For a script that wires up signal-driven UI, the same rule applies - register your bindings inline at the bottom of the page template. The SPA loader evaluates inline <script> blocks after every body swap, so effect() and the bind_* helpers from signals-ui.js are re-attached to the fresh DOM on every navigation. Anything with one-time initialisation (a chart library, a third-party widget) should be re-initialised in the inline script of the page that needs it.

Pairing With View Transitions

The CSS View Transitions API lets the browser animate between DOM states automatically. Combined with SPA navigation, you can animate the title between pages, slide content in from the side, fade entire sections - all from CSS, no JavaScript per-transition.

The shipped css/transitions.css (imported by css/app.css) enables it on the h1 element:

@view-transition {
    navigation: auto;
}

h1 {
    view-transition-name: page-title;
}

Because every page has exactly one <h1> with the same view-transition-name, the browser interpolates between them - the title slides into place as the rest of the page swaps.

For the SPA loader to trigger view transitions, the body swap needs to happen inside document.startViewTransition().

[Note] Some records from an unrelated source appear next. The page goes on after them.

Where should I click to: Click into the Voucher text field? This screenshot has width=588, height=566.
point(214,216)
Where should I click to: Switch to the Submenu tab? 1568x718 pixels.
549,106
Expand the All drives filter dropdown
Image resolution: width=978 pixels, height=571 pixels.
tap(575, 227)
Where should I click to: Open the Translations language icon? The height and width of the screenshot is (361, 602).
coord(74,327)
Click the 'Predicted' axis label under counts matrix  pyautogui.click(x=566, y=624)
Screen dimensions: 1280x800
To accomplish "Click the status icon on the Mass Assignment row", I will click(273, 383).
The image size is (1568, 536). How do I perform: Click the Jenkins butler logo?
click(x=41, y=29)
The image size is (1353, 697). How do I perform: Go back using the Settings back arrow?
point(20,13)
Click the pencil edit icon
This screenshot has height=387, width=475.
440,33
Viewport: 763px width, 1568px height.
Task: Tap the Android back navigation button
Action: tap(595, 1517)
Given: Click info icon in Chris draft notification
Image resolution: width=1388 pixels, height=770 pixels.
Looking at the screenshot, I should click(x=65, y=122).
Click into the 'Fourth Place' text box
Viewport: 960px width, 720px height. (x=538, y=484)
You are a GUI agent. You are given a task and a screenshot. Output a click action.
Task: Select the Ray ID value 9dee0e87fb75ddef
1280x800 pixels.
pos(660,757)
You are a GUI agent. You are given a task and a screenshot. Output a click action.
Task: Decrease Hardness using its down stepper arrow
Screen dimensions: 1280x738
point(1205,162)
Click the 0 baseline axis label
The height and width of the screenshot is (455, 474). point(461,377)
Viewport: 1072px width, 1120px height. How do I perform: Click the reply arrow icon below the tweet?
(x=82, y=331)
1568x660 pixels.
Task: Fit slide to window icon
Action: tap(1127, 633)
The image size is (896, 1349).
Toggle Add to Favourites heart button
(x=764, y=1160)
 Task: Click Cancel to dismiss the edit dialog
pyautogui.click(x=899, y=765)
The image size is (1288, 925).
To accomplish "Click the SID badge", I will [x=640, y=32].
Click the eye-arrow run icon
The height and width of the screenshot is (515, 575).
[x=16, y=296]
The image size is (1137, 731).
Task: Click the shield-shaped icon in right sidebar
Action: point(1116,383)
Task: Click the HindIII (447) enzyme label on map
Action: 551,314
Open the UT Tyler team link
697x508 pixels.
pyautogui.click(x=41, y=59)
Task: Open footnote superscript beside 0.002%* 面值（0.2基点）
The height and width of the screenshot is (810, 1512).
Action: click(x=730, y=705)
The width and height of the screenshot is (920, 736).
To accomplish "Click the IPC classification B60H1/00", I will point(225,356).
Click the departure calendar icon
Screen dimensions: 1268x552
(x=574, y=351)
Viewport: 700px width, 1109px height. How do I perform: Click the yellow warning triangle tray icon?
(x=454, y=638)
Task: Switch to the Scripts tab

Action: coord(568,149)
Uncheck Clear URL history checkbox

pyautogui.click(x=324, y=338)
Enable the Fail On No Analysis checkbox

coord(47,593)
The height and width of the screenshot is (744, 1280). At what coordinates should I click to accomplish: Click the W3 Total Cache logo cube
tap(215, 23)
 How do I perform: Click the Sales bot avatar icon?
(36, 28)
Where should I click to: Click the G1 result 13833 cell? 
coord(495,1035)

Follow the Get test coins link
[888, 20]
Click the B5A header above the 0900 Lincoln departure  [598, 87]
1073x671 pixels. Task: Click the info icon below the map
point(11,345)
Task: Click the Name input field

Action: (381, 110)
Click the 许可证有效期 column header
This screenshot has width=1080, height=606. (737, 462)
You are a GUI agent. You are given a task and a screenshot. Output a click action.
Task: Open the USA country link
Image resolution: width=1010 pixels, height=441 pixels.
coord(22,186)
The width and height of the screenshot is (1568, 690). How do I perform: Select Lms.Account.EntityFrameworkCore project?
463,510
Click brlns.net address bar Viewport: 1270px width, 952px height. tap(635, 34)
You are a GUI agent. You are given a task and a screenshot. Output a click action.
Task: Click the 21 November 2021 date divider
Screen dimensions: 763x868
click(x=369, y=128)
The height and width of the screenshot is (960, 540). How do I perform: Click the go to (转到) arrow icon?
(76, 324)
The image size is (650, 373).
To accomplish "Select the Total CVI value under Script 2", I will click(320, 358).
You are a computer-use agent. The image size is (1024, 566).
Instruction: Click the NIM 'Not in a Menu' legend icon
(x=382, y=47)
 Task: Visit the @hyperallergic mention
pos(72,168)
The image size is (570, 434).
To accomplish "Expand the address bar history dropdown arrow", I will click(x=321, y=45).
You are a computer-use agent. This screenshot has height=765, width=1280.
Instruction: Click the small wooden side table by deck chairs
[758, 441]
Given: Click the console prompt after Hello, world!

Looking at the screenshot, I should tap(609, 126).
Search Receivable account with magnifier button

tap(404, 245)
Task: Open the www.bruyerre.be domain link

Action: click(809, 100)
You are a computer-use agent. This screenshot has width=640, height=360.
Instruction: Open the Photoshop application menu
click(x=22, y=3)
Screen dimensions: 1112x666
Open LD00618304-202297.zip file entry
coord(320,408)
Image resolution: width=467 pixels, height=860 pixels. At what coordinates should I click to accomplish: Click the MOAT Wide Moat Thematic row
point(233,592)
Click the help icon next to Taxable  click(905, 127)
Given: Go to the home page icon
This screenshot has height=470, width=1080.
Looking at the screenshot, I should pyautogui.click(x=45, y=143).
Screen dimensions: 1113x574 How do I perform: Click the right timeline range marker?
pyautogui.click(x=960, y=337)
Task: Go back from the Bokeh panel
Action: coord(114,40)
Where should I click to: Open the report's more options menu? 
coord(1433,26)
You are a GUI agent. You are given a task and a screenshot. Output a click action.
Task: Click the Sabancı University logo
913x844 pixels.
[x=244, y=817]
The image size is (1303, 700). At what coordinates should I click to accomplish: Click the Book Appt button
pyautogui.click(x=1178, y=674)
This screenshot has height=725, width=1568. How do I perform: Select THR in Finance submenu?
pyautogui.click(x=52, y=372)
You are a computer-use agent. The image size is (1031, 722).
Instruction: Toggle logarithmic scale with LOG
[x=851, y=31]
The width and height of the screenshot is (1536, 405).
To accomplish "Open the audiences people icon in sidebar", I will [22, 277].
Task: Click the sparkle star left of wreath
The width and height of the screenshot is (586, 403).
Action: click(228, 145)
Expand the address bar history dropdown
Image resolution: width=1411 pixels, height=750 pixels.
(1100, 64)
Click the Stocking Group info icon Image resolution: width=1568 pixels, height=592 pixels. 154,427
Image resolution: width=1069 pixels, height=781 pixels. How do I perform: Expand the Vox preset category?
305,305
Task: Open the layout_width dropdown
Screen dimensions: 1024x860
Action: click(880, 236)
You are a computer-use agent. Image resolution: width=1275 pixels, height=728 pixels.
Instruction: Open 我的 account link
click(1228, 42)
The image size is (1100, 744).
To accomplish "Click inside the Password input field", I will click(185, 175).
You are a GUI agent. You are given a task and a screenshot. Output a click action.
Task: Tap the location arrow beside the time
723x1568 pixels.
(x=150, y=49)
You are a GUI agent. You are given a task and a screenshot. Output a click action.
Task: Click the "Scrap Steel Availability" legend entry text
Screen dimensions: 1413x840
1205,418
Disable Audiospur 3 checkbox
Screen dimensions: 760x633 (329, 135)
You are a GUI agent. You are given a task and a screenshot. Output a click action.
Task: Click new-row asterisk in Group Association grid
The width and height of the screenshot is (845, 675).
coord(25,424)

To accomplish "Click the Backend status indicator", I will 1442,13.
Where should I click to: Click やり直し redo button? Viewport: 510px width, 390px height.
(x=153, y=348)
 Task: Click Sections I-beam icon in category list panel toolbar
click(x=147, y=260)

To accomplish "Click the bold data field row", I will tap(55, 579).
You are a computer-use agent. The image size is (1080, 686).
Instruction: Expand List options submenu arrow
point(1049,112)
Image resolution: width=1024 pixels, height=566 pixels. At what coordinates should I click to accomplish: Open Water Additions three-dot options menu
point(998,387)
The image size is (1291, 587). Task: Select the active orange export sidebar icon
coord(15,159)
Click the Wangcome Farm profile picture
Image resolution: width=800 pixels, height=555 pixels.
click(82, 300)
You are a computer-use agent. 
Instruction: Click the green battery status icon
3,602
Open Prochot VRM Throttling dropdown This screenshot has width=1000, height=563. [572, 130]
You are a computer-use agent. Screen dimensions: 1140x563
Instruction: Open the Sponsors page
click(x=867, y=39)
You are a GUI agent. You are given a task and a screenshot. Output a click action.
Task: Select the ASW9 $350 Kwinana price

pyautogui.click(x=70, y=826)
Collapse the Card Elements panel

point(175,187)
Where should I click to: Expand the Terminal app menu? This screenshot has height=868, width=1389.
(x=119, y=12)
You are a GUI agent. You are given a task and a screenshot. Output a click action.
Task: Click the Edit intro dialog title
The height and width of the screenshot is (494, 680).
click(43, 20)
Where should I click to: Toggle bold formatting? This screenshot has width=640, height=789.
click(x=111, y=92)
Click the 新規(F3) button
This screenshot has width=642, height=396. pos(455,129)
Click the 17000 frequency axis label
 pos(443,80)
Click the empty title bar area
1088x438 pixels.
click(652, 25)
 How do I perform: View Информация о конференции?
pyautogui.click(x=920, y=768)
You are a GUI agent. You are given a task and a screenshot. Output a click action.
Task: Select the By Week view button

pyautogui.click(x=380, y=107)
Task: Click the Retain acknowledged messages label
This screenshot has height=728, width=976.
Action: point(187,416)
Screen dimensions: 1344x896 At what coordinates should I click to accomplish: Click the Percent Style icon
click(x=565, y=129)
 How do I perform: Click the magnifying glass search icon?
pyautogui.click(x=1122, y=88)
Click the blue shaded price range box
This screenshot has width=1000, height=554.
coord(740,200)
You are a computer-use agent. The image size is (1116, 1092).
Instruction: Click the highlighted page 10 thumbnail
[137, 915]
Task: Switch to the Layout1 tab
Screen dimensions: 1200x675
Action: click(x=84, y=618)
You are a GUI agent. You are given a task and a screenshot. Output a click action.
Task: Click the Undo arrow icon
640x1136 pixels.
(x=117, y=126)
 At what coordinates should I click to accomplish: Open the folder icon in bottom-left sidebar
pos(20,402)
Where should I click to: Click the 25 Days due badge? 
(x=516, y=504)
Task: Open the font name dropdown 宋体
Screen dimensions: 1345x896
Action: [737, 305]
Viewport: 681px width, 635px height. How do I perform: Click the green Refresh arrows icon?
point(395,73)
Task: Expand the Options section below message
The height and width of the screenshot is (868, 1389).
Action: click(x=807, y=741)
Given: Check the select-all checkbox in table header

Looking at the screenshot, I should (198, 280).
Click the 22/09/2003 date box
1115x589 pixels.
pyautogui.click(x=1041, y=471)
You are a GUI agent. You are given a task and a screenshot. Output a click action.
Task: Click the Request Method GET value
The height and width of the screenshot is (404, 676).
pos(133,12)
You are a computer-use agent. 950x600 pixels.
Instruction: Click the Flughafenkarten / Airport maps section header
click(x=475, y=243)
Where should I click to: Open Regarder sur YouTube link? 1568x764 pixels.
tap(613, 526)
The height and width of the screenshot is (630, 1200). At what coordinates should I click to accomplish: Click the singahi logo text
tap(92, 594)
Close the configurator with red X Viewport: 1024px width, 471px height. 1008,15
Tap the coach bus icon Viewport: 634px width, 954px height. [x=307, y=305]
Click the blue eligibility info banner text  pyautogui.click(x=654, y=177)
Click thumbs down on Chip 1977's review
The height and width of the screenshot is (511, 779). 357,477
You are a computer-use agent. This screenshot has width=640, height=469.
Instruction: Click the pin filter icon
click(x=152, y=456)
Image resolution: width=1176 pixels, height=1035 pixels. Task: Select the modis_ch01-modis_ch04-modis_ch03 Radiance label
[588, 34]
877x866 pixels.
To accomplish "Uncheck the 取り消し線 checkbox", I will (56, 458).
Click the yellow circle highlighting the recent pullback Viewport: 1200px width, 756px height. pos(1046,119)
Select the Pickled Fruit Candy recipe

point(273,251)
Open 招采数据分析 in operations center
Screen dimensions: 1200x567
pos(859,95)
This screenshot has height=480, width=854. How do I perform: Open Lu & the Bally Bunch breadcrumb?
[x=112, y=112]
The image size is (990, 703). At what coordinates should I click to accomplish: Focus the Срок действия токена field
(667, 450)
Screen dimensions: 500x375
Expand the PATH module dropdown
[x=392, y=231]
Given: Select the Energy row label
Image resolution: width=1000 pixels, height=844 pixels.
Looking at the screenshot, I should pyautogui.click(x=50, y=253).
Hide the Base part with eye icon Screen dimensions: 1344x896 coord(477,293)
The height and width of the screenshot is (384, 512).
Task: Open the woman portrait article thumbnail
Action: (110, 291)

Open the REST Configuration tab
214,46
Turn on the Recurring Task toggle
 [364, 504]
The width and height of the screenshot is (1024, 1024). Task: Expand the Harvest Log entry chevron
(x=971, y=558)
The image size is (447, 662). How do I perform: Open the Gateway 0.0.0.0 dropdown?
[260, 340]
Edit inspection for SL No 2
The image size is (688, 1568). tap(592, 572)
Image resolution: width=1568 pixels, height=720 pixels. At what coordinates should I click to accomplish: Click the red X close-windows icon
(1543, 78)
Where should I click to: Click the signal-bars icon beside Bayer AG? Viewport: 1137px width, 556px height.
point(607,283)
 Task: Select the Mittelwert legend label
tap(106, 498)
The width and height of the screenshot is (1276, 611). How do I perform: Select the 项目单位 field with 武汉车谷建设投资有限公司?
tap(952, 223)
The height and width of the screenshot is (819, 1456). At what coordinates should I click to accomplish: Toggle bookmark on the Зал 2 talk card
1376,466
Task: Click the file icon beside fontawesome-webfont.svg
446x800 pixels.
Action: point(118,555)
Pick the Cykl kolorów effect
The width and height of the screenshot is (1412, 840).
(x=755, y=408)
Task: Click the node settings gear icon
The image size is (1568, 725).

The current spa-loader.js doesn't do this automatically; if you want it, modify the loader's body-swap section:

if (document.startViewTransition) {
    document.startViewTransition(() => document.body.replaceWith(doc.body));
} else {
    document.body.replaceWith(doc.body);
}

When to Use It

SPA navigation is a UX upgrade - pages don't flash white between loads, scroll position stays where you left it (within a page), and the perceived speed is noticeably better. The cost is one small script in your layout and the discipline of remembering that scripts re-execute on every navigation.

The trade-offs you might want to think about:

  • Analytics: page-view tracking that hooks into DOMContentLoaded won't fire on SPA navigations. Hook into popstate and the loader's pushState calls instead, or remove the loader on pages where you need traditional analytics behaviour.
  • Memory: the loader doesn't dispose of objects when it swaps the body. Long-lived event listeners, intervals, or WebSocket connections in inline scripts will accumulate across navigations. Clean them up explicitly if they're not garbage-collected with the body.
  • Print styles, screen readers, etc.: most assistive technology and browser features handle DOM swaps fine, but it's worth testing the navigation flow with a screen reader on at least once.

For most server-rendered apps, the upgrade is worth it. For pages where you absolutely need a clean slate per request - long-running JavaScript that's hard to clean up, embedded third-party content with its own lifecycle - the loader is opt-out by simply not loading the script in the layout for those pages.